_WHAT NEEDS TO BE DONE_
Swap "Given:" for "Goal:" throughout all the items below and reproduce them otherwise unchanged.

_RAW DATA_
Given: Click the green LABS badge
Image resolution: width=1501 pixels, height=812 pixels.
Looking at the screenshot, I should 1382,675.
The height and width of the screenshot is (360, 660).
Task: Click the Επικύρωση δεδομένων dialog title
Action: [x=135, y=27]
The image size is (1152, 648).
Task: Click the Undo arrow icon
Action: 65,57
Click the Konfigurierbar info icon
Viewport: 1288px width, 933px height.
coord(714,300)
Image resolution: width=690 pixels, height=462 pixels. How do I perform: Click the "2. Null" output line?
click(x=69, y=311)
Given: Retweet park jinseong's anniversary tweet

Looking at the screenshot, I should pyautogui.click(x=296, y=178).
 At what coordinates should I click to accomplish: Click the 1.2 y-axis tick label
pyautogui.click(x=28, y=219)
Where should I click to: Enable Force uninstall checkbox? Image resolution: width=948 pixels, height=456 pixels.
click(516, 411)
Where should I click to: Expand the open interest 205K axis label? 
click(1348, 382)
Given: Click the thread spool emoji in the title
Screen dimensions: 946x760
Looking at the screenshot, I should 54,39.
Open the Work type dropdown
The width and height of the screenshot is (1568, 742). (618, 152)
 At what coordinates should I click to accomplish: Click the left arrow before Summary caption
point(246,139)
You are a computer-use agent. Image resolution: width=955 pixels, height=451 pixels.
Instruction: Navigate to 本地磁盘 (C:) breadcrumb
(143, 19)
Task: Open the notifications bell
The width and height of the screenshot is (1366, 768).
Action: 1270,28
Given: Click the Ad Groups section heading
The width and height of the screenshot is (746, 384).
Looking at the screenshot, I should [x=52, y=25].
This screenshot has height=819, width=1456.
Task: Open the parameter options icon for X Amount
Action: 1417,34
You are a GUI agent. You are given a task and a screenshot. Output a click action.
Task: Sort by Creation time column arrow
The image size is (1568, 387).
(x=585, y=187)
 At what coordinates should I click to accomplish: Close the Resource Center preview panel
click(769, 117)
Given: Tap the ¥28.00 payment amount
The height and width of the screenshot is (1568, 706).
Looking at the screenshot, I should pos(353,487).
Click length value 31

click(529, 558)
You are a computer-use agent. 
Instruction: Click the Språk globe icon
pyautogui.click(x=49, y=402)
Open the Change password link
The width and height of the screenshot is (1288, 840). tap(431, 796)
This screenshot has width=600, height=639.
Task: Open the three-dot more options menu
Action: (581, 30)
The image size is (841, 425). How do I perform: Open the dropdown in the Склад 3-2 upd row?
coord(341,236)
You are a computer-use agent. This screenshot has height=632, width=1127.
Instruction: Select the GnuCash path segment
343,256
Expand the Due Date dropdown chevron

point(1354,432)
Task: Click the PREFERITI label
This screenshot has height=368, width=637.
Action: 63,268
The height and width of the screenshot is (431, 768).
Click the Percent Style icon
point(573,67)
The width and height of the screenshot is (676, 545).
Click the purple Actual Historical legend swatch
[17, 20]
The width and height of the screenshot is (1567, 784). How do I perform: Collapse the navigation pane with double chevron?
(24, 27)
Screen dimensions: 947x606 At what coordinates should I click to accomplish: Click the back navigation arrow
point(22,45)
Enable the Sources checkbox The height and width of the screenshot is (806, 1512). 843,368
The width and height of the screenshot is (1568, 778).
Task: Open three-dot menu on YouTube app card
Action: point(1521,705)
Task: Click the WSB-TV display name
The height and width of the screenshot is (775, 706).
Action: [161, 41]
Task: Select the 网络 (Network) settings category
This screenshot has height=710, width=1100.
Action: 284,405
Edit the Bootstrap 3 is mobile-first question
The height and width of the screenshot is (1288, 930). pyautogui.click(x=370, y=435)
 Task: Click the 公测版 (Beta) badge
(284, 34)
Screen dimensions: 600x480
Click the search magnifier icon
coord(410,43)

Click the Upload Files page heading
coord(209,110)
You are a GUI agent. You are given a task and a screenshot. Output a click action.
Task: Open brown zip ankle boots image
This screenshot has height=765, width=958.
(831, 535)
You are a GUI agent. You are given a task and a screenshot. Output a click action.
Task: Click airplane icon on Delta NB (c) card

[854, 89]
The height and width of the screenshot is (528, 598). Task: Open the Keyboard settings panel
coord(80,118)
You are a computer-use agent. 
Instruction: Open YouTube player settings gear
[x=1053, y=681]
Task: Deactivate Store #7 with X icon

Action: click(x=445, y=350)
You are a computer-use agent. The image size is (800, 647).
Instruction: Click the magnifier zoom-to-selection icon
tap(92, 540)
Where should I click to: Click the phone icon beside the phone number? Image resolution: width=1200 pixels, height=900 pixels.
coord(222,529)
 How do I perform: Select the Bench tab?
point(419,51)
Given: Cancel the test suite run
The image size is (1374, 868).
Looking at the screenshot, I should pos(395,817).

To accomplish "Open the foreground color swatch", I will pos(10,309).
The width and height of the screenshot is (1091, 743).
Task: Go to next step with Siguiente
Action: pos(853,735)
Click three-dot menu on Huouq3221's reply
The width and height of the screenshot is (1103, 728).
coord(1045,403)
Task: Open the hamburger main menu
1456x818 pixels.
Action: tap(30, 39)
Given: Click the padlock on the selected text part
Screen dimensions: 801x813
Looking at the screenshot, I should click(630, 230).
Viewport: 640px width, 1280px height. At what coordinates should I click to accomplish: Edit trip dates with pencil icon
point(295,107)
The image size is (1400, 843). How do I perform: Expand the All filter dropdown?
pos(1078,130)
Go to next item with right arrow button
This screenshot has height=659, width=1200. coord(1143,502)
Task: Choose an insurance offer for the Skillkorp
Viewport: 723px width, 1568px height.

_RESULT OF THE TASK_
Goal: Click the green LABS badge
Image resolution: width=1501 pixels, height=812 pixels.
Looking at the screenshot, I should 1382,675.
The height and width of the screenshot is (360, 660).
Task: Click the Επικύρωση δεδομένων dialog title
Action: [x=135, y=27]
The image size is (1152, 648).
Task: Click the Undo arrow icon
Action: 65,57
Click the Konfigurierbar info icon
Viewport: 1288px width, 933px height.
coord(714,300)
Image resolution: width=690 pixels, height=462 pixels. How do I perform: Click the "2. Null" output line?
click(x=69, y=311)
Goal: Retweet park jinseong's anniversary tweet

Looking at the screenshot, I should pyautogui.click(x=296, y=178).
 At what coordinates should I click to accomplish: Click the 1.2 y-axis tick label
pyautogui.click(x=28, y=219)
Where should I click to: Enable Force uninstall checkbox? Image resolution: width=948 pixels, height=456 pixels.
click(516, 411)
Where should I click to: Expand the open interest 205K axis label? 
click(1348, 382)
Goal: Click the thread spool emoji in the title
Screen dimensions: 946x760
Looking at the screenshot, I should 54,39.
Open the Work type dropdown
The width and height of the screenshot is (1568, 742). (618, 152)
 At what coordinates should I click to accomplish: Click the left arrow before Summary caption
point(246,139)
You are a computer-use agent. Image resolution: width=955 pixels, height=451 pixels.
Instruction: Navigate to 本地磁盘 (C:) breadcrumb
(143, 19)
Task: Open the notifications bell
The width and height of the screenshot is (1366, 768).
Action: 1270,28
Goal: Click the Ad Groups section heading
The width and height of the screenshot is (746, 384).
Looking at the screenshot, I should [x=52, y=25].
This screenshot has height=819, width=1456.
Task: Open the parameter options icon for X Amount
Action: 1417,34
You are a GUI agent. You are given a task and a screenshot. Output a click action.
Task: Sort by Creation time column arrow
The image size is (1568, 387).
(x=585, y=187)
 At what coordinates should I click to accomplish: Close the Resource Center preview panel
click(769, 117)
Goal: Tap the ¥28.00 payment amount
The height and width of the screenshot is (1568, 706).
Looking at the screenshot, I should pos(353,487).
Click length value 31

click(529, 558)
You are a computer-use agent. 
Instruction: Click the Språk globe icon
pyautogui.click(x=49, y=402)
Open the Change password link
The width and height of the screenshot is (1288, 840). tap(431, 796)
This screenshot has width=600, height=639.
Task: Open the three-dot more options menu
Action: (581, 30)
The image size is (841, 425). How do I perform: Open the dropdown in the Склад 3-2 upd row?
coord(341,236)
You are a computer-use agent. This screenshot has height=632, width=1127.
Instruction: Select the GnuCash path segment
343,256
Expand the Due Date dropdown chevron

point(1354,432)
Task: Click the PREFERITI label
This screenshot has height=368, width=637.
Action: 63,268
The height and width of the screenshot is (431, 768).
Click the Percent Style icon
point(573,67)
The width and height of the screenshot is (676, 545).
Click the purple Actual Historical legend swatch
[17, 20]
The width and height of the screenshot is (1567, 784). How do I perform: Collapse the navigation pane with double chevron?
(24, 27)
Screen dimensions: 947x606 At what coordinates should I click to accomplish: Click the back navigation arrow
point(22,45)
Enable the Sources checkbox The height and width of the screenshot is (806, 1512). 843,368
The width and height of the screenshot is (1568, 778).
Task: Open three-dot menu on YouTube app card
Action: point(1521,705)
Task: Click the WSB-TV display name
The height and width of the screenshot is (775, 706).
Action: [161, 41]
Task: Select the 网络 (Network) settings category
This screenshot has height=710, width=1100.
Action: 284,405
Edit the Bootstrap 3 is mobile-first question
The height and width of the screenshot is (1288, 930). pyautogui.click(x=370, y=435)
 Task: Click the 公测版 (Beta) badge
(284, 34)
Screen dimensions: 600x480
Click the search magnifier icon
coord(410,43)

Click the Upload Files page heading
coord(209,110)
You are a GUI agent. You are given a task and a screenshot. Output a click action.
Task: Open brown zip ankle boots image
This screenshot has height=765, width=958.
(831, 535)
You are a GUI agent. You are given a task and a screenshot. Output a click action.
Task: Click airplane icon on Delta NB (c) card

[854, 89]
The height and width of the screenshot is (528, 598). Task: Open the Keyboard settings panel
coord(80,118)
You are a computer-use agent. 
Instruction: Open YouTube player settings gear
[x=1053, y=681]
Task: Deactivate Store #7 with X icon

Action: click(x=445, y=350)
You are a computer-use agent. The image size is (800, 647).
Instruction: Click the magnifier zoom-to-selection icon
tap(92, 540)
Where should I click to: Click the phone icon beside the phone number? Image resolution: width=1200 pixels, height=900 pixels.
coord(222,529)
 How do I perform: Select the Bench tab?
point(419,51)
Goal: Cancel the test suite run
The image size is (1374, 868).
Looking at the screenshot, I should pos(395,817).

To accomplish "Open the foreground color swatch", I will pos(10,309).
The width and height of the screenshot is (1091, 743).
Task: Go to next step with Siguiente
Action: pos(853,735)
Click three-dot menu on Huouq3221's reply
The width and height of the screenshot is (1103, 728).
coord(1045,403)
Task: Open the hamburger main menu
1456x818 pixels.
Action: tap(30, 39)
Goal: Click the padlock on the selected text part
Screen dimensions: 801x813
Looking at the screenshot, I should click(630, 230).
Viewport: 640px width, 1280px height. At what coordinates should I click to accomplish: Edit trip dates with pencil icon
point(295,107)
The image size is (1400, 843). How do I perform: Expand the All filter dropdown?
pos(1078,130)
Go to next item with right arrow button
This screenshot has height=659, width=1200. coord(1143,502)
Task: Choose an insurance offer for the Skillkorp
Viewport: 723px width, 1568px height.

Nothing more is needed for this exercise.